Records provided >>
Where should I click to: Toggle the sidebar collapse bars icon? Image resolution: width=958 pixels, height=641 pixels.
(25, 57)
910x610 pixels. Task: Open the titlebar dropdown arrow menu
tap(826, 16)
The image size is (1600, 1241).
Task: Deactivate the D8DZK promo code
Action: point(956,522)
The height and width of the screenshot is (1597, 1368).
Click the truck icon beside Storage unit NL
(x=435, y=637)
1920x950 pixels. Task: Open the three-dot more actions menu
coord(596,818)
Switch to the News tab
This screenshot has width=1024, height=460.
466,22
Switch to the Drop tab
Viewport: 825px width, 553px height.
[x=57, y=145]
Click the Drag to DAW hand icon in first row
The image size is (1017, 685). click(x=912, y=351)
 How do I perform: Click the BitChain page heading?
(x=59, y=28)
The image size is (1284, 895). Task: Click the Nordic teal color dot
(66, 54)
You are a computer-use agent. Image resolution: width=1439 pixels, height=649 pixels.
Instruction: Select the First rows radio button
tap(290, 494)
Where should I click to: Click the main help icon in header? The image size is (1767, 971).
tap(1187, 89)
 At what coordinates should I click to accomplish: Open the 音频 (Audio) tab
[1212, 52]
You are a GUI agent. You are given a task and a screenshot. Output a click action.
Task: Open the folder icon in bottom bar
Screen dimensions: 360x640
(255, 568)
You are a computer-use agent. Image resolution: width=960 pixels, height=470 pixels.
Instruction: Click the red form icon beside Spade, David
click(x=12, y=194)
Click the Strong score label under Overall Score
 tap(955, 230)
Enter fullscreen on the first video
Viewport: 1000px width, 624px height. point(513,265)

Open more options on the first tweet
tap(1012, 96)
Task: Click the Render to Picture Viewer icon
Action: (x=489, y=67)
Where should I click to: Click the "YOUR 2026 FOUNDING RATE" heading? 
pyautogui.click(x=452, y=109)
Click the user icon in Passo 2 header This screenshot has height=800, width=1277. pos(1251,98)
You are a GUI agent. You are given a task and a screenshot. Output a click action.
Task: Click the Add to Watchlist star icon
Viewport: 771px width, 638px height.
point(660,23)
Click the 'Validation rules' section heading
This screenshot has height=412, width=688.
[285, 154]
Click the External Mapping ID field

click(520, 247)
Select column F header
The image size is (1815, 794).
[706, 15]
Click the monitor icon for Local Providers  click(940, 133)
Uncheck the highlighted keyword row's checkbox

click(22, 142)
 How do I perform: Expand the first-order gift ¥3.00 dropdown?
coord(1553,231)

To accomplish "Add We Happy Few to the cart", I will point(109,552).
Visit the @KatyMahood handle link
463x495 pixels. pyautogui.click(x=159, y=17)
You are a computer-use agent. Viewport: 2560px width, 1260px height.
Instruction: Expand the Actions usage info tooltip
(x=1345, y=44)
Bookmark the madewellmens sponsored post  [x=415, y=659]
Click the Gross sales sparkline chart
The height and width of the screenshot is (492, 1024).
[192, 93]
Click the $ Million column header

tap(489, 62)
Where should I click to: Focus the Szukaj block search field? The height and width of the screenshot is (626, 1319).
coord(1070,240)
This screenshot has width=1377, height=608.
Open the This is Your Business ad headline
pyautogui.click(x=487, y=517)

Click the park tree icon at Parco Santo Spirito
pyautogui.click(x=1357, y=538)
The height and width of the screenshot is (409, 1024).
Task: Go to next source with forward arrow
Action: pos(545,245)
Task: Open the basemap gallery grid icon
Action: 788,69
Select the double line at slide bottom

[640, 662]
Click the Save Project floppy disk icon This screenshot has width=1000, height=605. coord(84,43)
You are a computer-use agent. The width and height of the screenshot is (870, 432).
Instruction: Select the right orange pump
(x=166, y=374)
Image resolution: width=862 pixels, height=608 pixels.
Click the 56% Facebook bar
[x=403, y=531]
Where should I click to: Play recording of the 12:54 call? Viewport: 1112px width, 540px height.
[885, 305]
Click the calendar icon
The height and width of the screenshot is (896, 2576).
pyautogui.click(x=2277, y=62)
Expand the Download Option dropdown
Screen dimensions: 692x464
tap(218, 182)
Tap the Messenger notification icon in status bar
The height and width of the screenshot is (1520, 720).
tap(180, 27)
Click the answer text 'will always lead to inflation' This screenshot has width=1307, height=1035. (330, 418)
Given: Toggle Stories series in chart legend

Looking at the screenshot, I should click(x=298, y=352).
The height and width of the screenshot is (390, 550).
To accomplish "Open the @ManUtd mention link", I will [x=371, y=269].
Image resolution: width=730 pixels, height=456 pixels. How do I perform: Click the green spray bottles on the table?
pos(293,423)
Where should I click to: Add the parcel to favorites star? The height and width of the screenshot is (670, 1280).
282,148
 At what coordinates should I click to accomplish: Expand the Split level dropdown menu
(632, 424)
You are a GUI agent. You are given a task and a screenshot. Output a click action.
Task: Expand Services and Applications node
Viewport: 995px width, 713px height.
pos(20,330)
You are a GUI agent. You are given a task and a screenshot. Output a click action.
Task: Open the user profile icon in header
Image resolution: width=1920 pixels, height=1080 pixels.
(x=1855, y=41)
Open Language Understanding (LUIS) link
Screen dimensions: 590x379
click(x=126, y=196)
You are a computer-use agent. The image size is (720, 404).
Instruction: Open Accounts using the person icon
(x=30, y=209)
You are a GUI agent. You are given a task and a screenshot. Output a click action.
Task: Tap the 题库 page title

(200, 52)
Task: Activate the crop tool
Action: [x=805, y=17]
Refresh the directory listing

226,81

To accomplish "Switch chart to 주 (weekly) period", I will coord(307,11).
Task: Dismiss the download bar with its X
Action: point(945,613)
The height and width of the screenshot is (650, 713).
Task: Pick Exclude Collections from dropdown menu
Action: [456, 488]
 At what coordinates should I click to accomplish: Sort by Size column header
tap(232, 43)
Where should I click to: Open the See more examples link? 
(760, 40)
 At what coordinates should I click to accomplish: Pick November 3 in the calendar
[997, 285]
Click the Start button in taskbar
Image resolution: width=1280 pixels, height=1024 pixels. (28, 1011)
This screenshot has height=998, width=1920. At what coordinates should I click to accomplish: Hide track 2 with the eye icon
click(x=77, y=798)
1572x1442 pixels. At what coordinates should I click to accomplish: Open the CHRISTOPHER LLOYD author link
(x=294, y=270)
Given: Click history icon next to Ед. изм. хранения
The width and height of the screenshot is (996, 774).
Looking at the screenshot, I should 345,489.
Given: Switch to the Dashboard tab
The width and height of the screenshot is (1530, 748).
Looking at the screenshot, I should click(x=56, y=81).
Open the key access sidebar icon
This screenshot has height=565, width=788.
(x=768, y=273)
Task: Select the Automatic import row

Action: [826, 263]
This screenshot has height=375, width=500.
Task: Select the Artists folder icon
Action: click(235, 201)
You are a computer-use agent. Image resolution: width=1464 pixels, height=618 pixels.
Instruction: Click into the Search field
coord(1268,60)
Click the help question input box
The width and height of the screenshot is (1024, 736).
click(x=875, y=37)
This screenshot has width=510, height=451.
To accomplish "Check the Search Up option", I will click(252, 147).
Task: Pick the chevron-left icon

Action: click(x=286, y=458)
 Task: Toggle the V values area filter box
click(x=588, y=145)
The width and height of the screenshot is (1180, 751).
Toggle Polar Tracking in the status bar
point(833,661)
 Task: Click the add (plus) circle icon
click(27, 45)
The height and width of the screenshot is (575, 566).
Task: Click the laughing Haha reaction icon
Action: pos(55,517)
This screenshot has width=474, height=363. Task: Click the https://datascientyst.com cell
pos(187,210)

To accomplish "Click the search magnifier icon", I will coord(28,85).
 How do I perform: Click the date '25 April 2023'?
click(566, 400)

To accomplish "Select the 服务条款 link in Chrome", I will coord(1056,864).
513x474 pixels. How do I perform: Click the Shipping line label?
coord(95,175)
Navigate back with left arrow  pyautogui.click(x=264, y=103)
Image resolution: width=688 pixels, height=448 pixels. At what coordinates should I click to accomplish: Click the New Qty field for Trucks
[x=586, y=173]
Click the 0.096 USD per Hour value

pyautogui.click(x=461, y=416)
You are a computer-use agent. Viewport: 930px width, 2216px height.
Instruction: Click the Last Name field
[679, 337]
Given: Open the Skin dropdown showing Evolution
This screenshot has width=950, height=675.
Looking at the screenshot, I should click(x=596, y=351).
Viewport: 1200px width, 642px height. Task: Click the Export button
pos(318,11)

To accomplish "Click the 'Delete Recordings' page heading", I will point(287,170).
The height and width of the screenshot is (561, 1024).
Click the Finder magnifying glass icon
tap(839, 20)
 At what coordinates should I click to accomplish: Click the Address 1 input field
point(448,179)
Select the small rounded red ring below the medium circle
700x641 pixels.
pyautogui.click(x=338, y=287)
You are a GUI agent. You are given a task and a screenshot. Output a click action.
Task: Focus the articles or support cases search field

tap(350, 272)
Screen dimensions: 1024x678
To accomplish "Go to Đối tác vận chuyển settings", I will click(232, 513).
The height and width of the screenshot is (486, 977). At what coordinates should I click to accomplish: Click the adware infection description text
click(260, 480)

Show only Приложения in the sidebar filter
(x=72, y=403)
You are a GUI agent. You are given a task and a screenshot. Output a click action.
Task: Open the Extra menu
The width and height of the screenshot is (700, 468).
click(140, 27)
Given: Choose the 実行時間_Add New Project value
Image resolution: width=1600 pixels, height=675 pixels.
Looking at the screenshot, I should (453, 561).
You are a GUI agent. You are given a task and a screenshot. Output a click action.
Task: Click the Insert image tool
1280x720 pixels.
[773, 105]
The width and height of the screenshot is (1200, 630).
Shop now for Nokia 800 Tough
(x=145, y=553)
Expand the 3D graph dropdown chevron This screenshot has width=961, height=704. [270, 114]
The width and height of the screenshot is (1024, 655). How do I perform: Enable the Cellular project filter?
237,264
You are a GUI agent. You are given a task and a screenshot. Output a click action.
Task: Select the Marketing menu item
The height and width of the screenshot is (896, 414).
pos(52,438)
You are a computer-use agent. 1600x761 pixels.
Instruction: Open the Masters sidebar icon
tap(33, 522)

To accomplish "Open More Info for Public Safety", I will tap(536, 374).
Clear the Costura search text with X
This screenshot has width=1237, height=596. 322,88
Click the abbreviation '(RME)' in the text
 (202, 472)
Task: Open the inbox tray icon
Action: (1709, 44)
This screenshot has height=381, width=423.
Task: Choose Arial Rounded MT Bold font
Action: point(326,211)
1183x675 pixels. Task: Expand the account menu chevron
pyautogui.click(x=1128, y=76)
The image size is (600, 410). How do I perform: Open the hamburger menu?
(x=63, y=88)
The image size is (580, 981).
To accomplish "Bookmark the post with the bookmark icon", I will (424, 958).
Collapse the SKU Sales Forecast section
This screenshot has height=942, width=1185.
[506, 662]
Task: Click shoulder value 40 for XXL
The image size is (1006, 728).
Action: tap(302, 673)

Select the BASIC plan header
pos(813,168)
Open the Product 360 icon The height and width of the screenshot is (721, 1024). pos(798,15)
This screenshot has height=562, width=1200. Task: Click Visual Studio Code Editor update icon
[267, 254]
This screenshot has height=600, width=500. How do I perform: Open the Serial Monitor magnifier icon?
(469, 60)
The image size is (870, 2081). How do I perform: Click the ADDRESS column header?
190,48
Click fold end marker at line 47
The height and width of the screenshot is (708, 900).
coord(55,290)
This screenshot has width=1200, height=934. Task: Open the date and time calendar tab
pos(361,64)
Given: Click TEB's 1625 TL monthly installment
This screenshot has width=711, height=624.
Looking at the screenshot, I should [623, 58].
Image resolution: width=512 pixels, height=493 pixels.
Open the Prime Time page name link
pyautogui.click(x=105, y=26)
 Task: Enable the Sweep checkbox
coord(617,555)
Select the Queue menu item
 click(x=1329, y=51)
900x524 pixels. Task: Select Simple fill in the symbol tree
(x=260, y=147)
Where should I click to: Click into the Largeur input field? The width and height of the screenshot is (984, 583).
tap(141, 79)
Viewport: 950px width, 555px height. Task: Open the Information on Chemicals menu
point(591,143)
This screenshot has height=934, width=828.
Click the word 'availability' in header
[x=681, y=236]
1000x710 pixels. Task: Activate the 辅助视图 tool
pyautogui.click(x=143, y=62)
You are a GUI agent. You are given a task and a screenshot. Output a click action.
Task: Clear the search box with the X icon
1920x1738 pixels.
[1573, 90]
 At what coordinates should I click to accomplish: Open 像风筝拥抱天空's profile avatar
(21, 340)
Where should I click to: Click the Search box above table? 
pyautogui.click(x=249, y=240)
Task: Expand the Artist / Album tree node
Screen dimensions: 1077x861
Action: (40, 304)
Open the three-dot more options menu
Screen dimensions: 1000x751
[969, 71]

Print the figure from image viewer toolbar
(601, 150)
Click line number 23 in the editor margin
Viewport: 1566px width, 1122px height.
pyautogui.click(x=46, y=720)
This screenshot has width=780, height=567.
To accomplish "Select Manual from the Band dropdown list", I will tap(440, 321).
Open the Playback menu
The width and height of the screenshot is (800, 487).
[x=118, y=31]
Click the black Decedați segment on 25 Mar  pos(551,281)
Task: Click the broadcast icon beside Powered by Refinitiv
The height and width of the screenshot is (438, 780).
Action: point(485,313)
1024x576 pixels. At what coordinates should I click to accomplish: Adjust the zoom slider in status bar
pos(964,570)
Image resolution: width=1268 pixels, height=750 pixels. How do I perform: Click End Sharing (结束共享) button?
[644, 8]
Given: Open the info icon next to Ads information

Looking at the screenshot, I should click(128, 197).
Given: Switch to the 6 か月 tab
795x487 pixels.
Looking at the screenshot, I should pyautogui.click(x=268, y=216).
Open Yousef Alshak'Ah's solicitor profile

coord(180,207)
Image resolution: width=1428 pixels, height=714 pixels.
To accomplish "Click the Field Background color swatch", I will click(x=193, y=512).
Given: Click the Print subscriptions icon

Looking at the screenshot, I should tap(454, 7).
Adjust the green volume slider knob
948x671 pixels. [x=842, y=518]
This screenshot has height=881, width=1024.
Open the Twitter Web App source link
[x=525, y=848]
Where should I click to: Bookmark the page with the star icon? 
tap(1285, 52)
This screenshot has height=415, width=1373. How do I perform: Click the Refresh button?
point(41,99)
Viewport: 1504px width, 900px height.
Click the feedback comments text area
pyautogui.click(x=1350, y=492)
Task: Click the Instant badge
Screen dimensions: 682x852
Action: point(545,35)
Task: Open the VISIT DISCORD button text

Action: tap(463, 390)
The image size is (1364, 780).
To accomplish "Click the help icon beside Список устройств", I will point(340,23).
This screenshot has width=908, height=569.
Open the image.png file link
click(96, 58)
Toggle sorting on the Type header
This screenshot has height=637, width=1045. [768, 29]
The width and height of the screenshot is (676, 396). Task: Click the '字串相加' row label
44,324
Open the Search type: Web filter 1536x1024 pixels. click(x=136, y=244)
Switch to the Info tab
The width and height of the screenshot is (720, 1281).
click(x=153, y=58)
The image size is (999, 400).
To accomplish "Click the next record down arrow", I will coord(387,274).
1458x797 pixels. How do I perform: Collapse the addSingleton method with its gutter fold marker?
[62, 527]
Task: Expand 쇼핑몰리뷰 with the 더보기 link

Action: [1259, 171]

Exercise description >>
Transcribe, exactly and without additions, the lines of the records above, beginning with the line that contains "Click the word 'availability' in header" and ending with the line that contains "This screenshot has width=780, height=567.", both included.

Response area >>
Click the word 'availability' in header
[x=681, y=236]
1000x710 pixels. Task: Activate the 辅助视图 tool
pyautogui.click(x=143, y=62)
You are a GUI agent. You are given a task and a screenshot. Output a click action.
Task: Clear the search box with the X icon
1920x1738 pixels.
[1573, 90]
 At what coordinates should I click to accomplish: Open 像风筝拥抱天空's profile avatar
(21, 340)
Where should I click to: Click the Search box above table? 
pyautogui.click(x=249, y=240)
Task: Expand the Artist / Album tree node
Screen dimensions: 1077x861
Action: (40, 304)
Open the three-dot more options menu
Screen dimensions: 1000x751
[969, 71]

Print the figure from image viewer toolbar
(601, 150)
Click line number 23 in the editor margin
Viewport: 1566px width, 1122px height.
pyautogui.click(x=46, y=720)
This screenshot has width=780, height=567.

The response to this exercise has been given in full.